Pick a percentage of how much you want to be saving from your pay each week or fortnight and automate that. Check out my Glen James Spending Plan if you need a structure for this or aren’t sure how to set this up. Whatever good practices you set up now will carry on for the rest of your life.

Think of your savings as “paying yourself first” – so prioritise you and your cash goals.

If saving is hard, become a good investor

I suck at saving – give me $10 and I’ll spend $50. So I choose to shift my mindset from ‘save save save’ to ‘invest invest invest’.

I automate my cash so I can’t get in there and mess up the rhythm. For me it was super helpful thinking of my money as something that isn’t just going to sit there and gather dust, but rather something that’s working harder to grow for me and my goals.

If you’re like me, look into your investing options and keep the cash working hard.
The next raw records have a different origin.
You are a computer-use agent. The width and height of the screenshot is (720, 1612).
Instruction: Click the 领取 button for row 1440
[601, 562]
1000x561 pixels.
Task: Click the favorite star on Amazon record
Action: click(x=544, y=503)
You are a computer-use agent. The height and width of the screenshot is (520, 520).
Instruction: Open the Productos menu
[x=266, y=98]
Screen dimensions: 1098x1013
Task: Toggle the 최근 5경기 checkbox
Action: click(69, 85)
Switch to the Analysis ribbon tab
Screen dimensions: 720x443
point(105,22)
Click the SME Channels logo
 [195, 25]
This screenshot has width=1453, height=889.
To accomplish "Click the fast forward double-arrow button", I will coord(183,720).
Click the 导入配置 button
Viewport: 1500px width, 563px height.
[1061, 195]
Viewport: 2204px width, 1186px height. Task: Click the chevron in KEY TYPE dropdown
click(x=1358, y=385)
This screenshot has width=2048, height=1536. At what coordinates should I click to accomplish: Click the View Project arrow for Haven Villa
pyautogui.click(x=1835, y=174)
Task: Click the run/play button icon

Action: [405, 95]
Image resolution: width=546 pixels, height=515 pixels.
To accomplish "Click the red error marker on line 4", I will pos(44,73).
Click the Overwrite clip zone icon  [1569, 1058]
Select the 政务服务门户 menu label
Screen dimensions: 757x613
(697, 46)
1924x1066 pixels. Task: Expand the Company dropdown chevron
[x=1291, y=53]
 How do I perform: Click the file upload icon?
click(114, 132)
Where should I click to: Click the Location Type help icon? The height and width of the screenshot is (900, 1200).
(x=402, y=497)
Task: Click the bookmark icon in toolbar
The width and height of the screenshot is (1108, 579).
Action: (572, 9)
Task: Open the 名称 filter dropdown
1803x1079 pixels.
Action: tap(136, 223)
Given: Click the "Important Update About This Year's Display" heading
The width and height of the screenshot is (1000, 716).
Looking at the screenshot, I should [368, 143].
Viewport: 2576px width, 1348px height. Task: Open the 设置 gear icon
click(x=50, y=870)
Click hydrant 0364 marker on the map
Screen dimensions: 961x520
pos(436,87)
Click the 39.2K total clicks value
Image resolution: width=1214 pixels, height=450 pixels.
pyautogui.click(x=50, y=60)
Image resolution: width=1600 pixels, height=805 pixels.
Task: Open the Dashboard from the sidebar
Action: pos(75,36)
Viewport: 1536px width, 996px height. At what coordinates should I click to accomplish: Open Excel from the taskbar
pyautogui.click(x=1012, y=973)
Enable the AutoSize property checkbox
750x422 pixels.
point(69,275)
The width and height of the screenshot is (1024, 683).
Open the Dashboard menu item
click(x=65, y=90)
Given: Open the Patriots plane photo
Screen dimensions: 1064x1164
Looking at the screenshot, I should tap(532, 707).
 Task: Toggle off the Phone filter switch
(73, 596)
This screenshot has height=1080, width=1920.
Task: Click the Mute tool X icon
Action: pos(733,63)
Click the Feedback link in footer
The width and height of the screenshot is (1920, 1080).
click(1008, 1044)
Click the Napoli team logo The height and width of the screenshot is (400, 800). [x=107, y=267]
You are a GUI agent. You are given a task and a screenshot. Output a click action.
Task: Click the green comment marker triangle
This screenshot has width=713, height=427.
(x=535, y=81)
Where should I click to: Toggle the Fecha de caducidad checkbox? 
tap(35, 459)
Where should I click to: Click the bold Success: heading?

And keep it away from you!

Keep your living expenses as low as possible

This is particularly important if you’re moving out for the first time as that’s when expenses really jump.

Try to keep your basic needs costs down – don’t rent some amazing beachfront penthouse when you could rent a few streets back and save hundreds of dollars.

Get the best deals on electricity and gas, and shop around for internet offers. Stick to the essentials and get thrifty! What’s the point of managing money in your 20s if you’re just going to let cash leak through your fingers?

Search Facebook Marketplace in affluent neighbourhoods for your share house furniture. Don’t be ashamed to go second hand – in fact, rub your second hand shopping skills in people’s faces!

Don’t spend money to please other people

You’re an adult now – make decisions for yourself, not based on someone else’s expectations.

Listen to the advice of others with humility, but act on the things that are right for you.

If a decision you make doesn’t work out, don’t stress – own it and change it moving forward. You might hit a few roadblocks before you lock into what you really want, but that’s adulting peeps!

Seek the advice of professionals

Use the power of the professionals out there!

Use the advice, knowledge and skills of people like accountants, financial advisers and mortgage brokers – they can speak directly to your goals and situation to set you up for success.

Watch out for armchair experts! Talk with someone who knows what they’re doing, and you’ll be walking away with practical tips and plans that’s tailored to you.

Have the mindset that nothing is wasted

An important part of managing money in your 20s is understanding that you’re just at the beginning. If you end up changing from being a social media marketer, to creating your own pottery designs and selling at local markets, to working in the defence force, who cares?!

Go for it!

Write down what you’ve learnt in all of those positions. What skills or experience did you gain, and how will you use it to inform what you do next?

Try to smile on whatever jobs or training you’ve done – take the gold away from it, and don’t let yourself feel like it was wasted time, or a wasted opportunity.

Use any skill you gain in what you turn your hand to in future, it’s never wasted.

You won’t be CEO tomorrow, soz

You will have to do the hard yards of being a junior, making coffee for the office, spending hours filing documents, and setting up meeting rooms before you wear the big suit.

There is due process that everyone must walk through to gain the basic skills to be a good and hard worker – someone that’s useful and understanding higher up.

These skills are built upon year after year.

Even if you’re working under someone who is a jerk, that’s a way to learn what not to do when you get in that position. Be professional, be willing to learn, be open and don’t be a jerk.

Don’t beat yourself up if you make a mistake

You’ll make mistakes. We all do. Don’t beat yourself up.

Take away the good stuff from the things that fail, and forget about feeling crappy about yourself. No one is perfect, and very few people get things right the first time. You have time!

This is an edited version of an article that originally appeared on My Millennial Money.

This article contains general information only. It should not be relied on as finance or tax advice. You should obtain specific, independent professional advice from a registered tax agent or financial adviser in relation to your particular circumstances and issues.